- **Problem requirements**
Please write the data from the line with "In order to click" to the line with "(112, 180).", both included, as a JSON list of strings with one string per line, leaving out blank lines.
-- Given data follows --
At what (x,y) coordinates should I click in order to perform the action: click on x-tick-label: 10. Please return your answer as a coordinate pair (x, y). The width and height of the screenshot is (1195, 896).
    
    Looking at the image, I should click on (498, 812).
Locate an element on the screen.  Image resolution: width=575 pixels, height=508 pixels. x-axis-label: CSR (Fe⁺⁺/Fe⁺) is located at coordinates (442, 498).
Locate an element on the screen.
-- Given data concluded --
-- Given data follows --
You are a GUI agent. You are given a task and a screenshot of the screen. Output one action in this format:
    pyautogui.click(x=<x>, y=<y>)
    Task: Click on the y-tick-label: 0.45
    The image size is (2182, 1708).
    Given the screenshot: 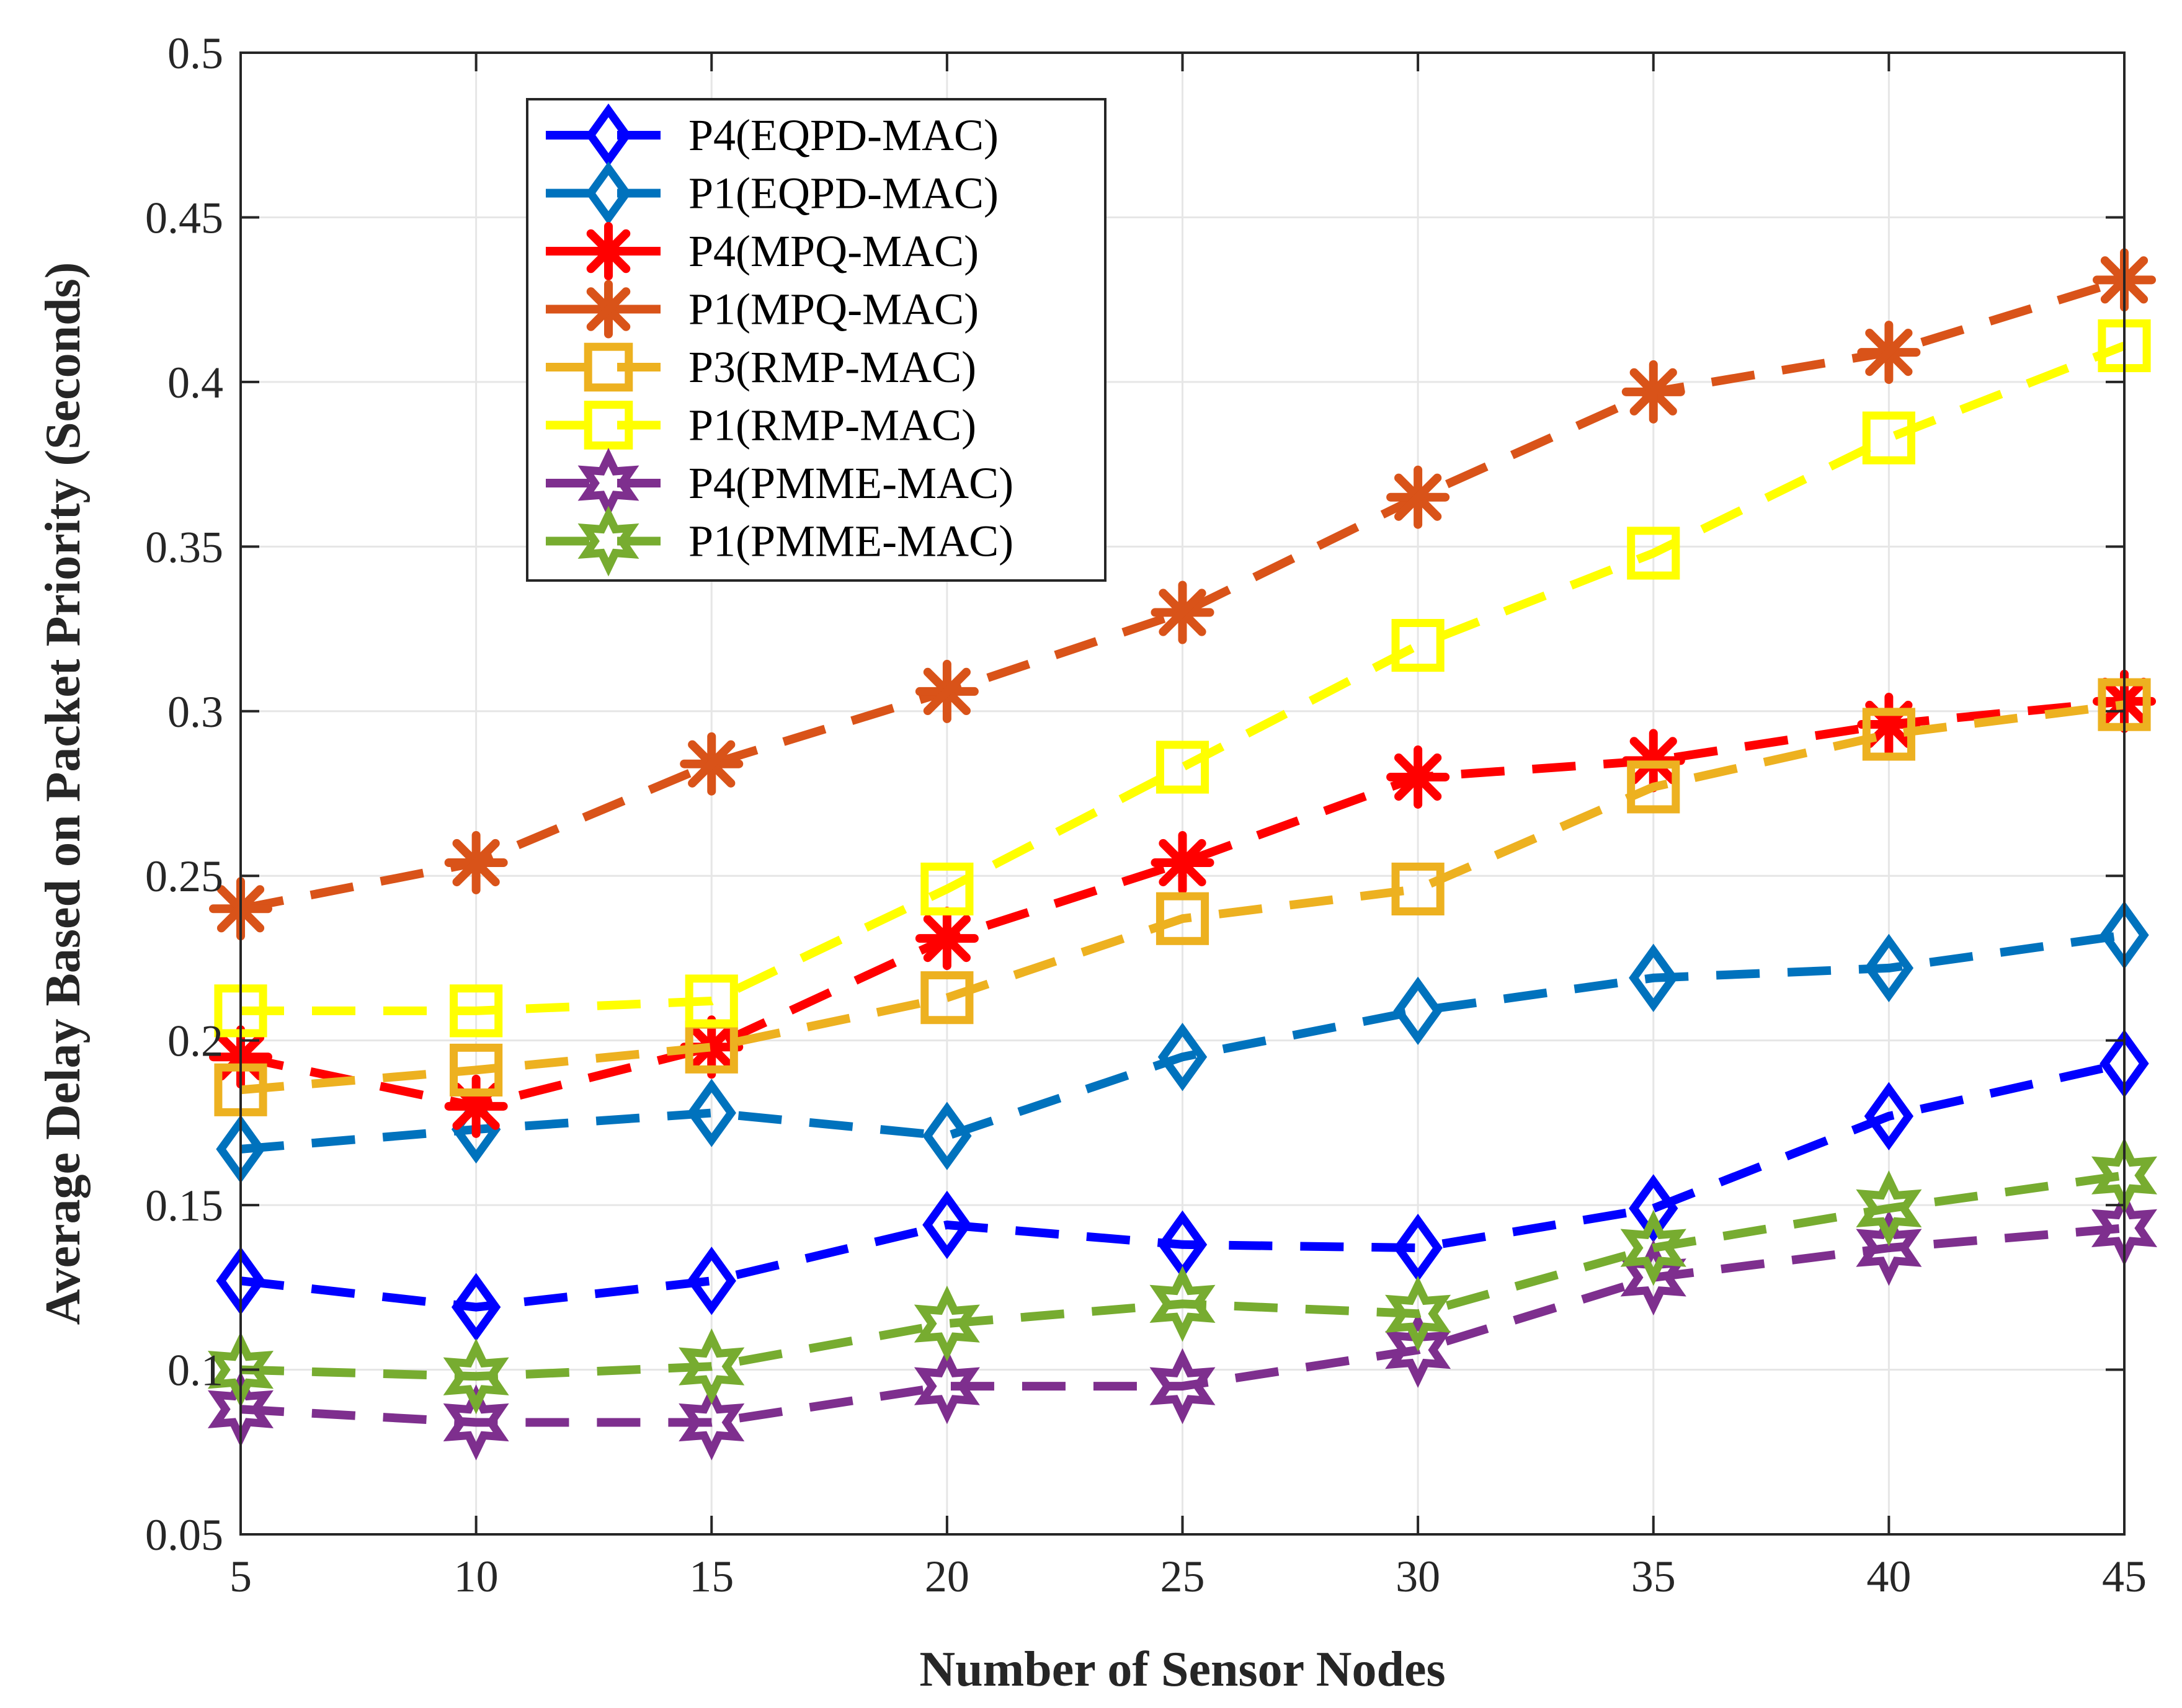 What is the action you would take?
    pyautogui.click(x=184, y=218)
-- Given data concluded --
-- Given data follows --
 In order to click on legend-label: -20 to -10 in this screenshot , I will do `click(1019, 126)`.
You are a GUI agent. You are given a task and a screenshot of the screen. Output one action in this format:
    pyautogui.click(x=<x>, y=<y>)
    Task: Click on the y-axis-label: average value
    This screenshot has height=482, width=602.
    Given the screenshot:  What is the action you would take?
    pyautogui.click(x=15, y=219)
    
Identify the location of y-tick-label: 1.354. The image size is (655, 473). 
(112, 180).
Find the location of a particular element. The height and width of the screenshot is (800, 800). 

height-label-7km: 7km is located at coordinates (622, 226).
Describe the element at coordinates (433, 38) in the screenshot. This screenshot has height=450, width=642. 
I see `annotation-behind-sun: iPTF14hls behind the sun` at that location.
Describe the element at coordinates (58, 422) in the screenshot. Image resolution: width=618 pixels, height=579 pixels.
-- Given data concluded --
- **Result of this exercise**
[
  " In order to click on legend-label: -20 to -10 in this screenshot , I will do `click(1019, 126)`.",
  "You are a GUI agent. You are given a task and a screenshot of the screen. Output one action in this format:",
  "    pyautogui.click(x=<x>, y=<y>)",
  "    Task: Click on the y-axis-label: average value",
  "    This screenshot has height=482, width=602.",
  "    Given the screenshot:  What is the action you would take?",
  "    pyautogui.click(x=15, y=219)",
  "Identify the location of y-tick-label: 1.354. The image size is (655, 473). ",
  "(112, 180)."
]